R: Oh man, ce n'était pas beau à voir. J'ai surtout eu peur pour mes poumons. Comme la cage thoracique était détruite, ils se sont partiellement effondrés. Il y a eu des hémorragies internes. Pendant des semaines, je n'ai pas pu m'allonger pour me reposer. Il fallait que je dorme assis. Des fois, j'ai carrément dormi dans la voiture. Heureusement que j'ai une Mercedes, les sièges sont confortables...

Q: Et maintenant?

R: J'ai encore des douleurs, mais le projet avec Neil Young a grandement contribué à ma guérison. Dès que je suis sorti de l'hôpital, j'ai plongé dans la production de son disque. Il m'a beaucoup encouragé à avancer. Cette collaboration m'a fait oublier mes problèmes. Elle a donné un sens à ma convalescence.

Q: Vous remettez maintenant le projet de Black Dub sur les rails, après avoir repoussé la sortie du disque à l'automne. Quelle place occupe ce projet dans votre discographie?

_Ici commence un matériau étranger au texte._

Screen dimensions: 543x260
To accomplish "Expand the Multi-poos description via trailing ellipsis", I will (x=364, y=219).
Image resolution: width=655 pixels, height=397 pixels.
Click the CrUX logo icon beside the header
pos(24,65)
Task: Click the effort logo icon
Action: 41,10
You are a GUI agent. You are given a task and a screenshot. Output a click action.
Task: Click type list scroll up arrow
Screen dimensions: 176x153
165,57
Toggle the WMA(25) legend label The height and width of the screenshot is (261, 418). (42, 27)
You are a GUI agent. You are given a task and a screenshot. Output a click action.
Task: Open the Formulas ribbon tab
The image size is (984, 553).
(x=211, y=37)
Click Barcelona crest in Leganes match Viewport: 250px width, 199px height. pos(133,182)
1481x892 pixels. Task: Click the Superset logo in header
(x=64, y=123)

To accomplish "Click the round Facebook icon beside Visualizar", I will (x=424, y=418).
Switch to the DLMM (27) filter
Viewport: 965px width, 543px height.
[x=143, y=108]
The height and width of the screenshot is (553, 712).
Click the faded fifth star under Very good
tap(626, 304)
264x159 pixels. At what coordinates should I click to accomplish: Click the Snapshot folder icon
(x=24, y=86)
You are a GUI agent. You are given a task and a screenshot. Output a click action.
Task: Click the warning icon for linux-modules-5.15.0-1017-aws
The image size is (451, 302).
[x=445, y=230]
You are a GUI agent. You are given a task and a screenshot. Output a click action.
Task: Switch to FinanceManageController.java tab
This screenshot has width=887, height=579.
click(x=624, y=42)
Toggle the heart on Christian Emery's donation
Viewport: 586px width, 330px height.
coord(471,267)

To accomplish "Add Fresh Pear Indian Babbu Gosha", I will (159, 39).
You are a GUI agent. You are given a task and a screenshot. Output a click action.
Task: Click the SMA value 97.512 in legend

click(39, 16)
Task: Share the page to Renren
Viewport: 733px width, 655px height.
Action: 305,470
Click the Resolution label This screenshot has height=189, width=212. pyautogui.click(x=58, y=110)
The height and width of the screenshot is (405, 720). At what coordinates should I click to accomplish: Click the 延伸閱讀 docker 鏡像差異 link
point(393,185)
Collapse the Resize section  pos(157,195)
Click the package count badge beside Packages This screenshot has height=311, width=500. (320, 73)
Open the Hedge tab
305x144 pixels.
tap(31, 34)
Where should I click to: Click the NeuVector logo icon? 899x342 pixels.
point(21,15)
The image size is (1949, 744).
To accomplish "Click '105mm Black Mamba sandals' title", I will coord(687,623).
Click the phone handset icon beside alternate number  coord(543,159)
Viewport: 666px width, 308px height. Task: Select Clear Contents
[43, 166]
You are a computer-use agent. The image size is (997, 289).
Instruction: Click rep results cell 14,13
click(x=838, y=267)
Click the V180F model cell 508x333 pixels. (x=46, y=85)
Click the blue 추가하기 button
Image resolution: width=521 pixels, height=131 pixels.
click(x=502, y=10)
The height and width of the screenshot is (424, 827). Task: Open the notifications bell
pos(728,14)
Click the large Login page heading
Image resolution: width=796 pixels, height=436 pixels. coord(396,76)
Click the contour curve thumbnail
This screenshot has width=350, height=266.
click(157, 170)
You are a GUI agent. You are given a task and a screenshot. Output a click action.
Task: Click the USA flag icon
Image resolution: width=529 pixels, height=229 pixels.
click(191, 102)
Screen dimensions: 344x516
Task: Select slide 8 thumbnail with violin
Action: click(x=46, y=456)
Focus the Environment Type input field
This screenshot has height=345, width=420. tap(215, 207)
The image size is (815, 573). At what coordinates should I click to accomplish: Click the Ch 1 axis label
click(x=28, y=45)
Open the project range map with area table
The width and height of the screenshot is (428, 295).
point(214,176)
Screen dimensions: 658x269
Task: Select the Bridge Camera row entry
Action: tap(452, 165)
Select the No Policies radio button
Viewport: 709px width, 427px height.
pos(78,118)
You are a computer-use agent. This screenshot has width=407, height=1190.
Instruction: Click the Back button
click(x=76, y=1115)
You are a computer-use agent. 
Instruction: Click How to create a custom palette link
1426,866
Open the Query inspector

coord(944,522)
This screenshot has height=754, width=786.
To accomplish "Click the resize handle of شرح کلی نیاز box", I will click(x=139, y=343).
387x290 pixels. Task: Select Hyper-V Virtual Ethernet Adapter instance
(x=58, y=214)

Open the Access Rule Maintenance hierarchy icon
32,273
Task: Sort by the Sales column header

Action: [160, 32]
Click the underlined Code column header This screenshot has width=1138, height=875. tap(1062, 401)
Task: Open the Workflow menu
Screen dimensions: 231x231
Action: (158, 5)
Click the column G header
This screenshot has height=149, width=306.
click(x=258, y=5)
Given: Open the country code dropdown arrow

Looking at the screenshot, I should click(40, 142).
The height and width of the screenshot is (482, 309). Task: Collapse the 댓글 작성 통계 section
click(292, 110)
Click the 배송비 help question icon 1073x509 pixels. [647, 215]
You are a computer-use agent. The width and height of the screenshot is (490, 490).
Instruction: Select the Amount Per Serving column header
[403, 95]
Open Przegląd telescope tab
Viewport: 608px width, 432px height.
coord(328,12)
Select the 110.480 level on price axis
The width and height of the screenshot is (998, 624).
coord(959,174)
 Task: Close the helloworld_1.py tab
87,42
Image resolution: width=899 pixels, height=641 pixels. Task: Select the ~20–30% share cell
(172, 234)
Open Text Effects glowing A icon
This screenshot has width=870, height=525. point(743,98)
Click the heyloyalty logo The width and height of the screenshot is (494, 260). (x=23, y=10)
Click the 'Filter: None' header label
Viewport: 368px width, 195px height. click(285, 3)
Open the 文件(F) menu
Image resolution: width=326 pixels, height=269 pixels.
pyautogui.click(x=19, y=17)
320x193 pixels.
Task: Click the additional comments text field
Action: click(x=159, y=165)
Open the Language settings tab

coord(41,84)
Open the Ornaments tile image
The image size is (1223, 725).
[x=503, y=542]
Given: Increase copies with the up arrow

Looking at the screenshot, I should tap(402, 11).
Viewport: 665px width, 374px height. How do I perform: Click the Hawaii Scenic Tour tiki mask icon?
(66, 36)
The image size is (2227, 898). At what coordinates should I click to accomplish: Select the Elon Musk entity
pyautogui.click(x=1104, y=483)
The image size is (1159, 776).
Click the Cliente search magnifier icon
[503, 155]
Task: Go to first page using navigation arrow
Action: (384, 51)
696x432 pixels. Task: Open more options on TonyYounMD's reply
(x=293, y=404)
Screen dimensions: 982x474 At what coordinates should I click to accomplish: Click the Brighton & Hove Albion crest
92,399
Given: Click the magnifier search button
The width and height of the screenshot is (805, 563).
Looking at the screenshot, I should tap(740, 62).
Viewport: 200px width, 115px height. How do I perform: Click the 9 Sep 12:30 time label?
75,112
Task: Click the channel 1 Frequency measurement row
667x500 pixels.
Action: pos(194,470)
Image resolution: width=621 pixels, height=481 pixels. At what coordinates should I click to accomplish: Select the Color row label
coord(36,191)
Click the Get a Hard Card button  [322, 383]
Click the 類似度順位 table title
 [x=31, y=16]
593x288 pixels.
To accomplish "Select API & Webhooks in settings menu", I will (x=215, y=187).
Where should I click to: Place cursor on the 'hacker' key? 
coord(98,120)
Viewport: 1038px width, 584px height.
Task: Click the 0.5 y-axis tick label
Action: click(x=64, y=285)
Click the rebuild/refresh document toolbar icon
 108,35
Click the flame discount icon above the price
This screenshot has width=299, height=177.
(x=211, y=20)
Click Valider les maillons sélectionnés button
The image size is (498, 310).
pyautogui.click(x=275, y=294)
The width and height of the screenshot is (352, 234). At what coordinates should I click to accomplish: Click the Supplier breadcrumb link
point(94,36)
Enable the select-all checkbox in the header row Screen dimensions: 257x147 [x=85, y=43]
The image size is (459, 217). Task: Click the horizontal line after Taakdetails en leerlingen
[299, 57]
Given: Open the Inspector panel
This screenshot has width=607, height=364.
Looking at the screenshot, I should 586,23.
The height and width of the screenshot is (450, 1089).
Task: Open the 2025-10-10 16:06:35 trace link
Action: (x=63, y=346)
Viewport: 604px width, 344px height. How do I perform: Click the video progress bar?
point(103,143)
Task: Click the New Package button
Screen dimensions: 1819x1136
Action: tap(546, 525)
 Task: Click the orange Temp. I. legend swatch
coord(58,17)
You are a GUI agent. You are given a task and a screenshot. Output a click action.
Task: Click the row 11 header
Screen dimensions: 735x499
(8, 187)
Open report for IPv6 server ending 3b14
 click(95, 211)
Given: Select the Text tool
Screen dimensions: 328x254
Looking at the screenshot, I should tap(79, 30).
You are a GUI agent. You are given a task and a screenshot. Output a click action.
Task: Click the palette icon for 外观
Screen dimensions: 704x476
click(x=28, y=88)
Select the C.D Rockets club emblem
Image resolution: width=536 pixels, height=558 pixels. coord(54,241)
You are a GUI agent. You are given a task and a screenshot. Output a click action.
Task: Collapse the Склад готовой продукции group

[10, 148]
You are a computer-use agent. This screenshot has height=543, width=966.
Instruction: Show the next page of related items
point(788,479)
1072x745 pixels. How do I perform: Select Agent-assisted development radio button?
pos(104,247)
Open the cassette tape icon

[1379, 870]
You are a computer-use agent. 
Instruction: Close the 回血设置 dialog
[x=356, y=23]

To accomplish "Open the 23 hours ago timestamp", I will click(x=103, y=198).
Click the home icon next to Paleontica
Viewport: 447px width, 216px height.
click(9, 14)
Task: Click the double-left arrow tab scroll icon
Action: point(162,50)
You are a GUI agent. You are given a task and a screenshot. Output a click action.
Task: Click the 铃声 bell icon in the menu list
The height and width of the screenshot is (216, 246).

R: Une place unique, je suppose. C'est la première fois que je travaille sous la bannière d'un groupe (Brian Blade à la batterie, Daryl Johnson à la basse, Trixie Whitley au micro). Et c'est la première fois qu'une femme chante mes chansons. La présence vocale de Trixie (fille de feu Chris Whitley) en a fait un voyage différent. Et puis, c'est un album beaucoup moins folk, beaucoup plus axé sur le rythme, avec des lignes de basse mémorables et pas mal de spontanéité. Certaines chansons ont carrément été enregistrées live, ce que je n'avais jamais fait sauf avec Willie Nelson.

Q: Jusqu'à quel point est-ce un disque de dub?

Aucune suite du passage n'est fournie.